Source extract:
#####
A Study in Solitude

solitudeRecently a friend of my son’s passed through our town after spending four months traveling alone on the Pacific Coast Trail. He began his adventure in Mexico and still had all of the states of Oregon and Washington to travel before his mission would be accomplished. I invited him over for dinner and we had a deep and serious conversation about the hardships and values of spending time alone with oneself, particularly in wilderness. He admitted that it was not for everyone. And that even now and then at the beginning of his hike he wondered if it was even for him. But after he finally passed through the threshold of loneliness, something soulful happened to him, opening him up to the significance of his initiatory experience which could only have occurred had he not become accustomed to solitude.
Most of us will never have the opportunity to give ourselves over to a solitary nine month hike, nor perhaps should we. But to find a place of soulfulness, a sanctuary of solitude in our busy lives is more valuable than I think we can imagine. Nearly every great teacher, thinker and artist has gone through some kind of initiatory experience where like Jacob they have had to wrestle with their own angel. Or demon. (Or Daimon, as James Hillman puts it.) Whatever the dragon is that protects them from facing the ecstasy and the terror of their own soul.
#####
Supplied information:
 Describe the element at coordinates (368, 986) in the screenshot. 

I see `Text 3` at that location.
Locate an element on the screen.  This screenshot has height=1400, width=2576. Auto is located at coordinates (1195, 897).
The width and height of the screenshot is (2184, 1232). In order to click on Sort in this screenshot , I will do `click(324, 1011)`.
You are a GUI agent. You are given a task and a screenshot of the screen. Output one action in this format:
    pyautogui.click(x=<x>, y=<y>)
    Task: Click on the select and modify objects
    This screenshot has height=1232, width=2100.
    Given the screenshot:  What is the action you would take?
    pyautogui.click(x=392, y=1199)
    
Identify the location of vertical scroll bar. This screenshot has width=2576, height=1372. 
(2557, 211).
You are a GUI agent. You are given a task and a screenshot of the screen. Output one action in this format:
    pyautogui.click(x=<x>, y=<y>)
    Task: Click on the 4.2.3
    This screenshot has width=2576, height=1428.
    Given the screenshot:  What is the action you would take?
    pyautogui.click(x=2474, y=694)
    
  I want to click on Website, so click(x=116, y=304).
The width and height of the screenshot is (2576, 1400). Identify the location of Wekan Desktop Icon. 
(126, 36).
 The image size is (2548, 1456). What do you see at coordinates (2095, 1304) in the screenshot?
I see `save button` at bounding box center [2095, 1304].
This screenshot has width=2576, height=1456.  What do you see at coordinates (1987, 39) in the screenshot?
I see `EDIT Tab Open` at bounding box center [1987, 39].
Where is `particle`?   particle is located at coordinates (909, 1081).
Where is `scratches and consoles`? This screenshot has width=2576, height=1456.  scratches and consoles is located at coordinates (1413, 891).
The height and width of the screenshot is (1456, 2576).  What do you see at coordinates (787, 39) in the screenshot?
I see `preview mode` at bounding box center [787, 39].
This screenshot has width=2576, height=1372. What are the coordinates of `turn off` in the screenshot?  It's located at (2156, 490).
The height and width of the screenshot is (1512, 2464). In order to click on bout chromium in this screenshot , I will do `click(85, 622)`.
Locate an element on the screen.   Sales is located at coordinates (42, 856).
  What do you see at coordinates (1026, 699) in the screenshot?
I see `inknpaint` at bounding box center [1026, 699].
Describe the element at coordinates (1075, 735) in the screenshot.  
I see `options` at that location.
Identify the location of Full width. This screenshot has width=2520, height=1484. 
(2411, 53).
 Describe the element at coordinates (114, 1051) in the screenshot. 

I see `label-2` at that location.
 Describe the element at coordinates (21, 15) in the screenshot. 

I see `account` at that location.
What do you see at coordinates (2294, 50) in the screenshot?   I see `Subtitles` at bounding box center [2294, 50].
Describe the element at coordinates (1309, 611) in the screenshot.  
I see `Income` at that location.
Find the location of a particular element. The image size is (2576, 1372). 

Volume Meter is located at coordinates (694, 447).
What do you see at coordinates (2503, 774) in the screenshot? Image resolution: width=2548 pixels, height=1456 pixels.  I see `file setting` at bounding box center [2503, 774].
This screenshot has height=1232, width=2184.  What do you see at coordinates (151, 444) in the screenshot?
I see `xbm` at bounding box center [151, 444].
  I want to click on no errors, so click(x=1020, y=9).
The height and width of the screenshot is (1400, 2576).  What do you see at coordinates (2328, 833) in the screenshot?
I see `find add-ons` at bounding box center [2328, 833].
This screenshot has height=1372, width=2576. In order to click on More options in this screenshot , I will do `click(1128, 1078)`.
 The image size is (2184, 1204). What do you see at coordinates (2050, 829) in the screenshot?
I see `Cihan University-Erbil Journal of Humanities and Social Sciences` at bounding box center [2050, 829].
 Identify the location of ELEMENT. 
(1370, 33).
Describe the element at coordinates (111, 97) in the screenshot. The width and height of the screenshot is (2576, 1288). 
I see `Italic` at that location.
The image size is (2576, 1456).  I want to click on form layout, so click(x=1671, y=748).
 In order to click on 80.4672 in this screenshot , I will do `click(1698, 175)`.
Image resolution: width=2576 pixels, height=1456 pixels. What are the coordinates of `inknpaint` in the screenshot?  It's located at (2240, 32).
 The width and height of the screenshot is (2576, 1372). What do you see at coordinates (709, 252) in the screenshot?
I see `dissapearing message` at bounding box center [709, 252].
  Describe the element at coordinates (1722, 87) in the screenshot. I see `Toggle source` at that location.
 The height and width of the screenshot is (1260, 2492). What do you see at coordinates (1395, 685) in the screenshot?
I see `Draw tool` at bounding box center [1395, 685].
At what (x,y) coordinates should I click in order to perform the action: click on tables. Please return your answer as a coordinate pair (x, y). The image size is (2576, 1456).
#####
Brief 1:
Where did the hiker in the essay on solitude begin his adventure?
Brief 2:
Copy the stretch of the essay on solitude from "A Study in Solitude" through "accustomed to solitude.".

Response area 1:
He began it in Mexico.

Response area 2:
A Study in Solitude

solitudeRecently a friend of my son’s passed through our town after spending four months traveling alone on the Pacific Coast Trail. He began his adventure in Mexico and still had all of the states of Oregon and Washington to travel before his mission would be accomplished. I invited him over for dinner and we had a deep and serious conversation about the hardships and values of spending time alone with oneself, particularly in wilderness. He admitted that it was not for everyone. And that even now and then at the beginning of his hike he wondered if it was even for him. But after he finally passed through the threshold of loneliness, something soulful happened to him, opening him up to the significance of his initiatory experience which could only have occurred had he not become accustomed to solitude.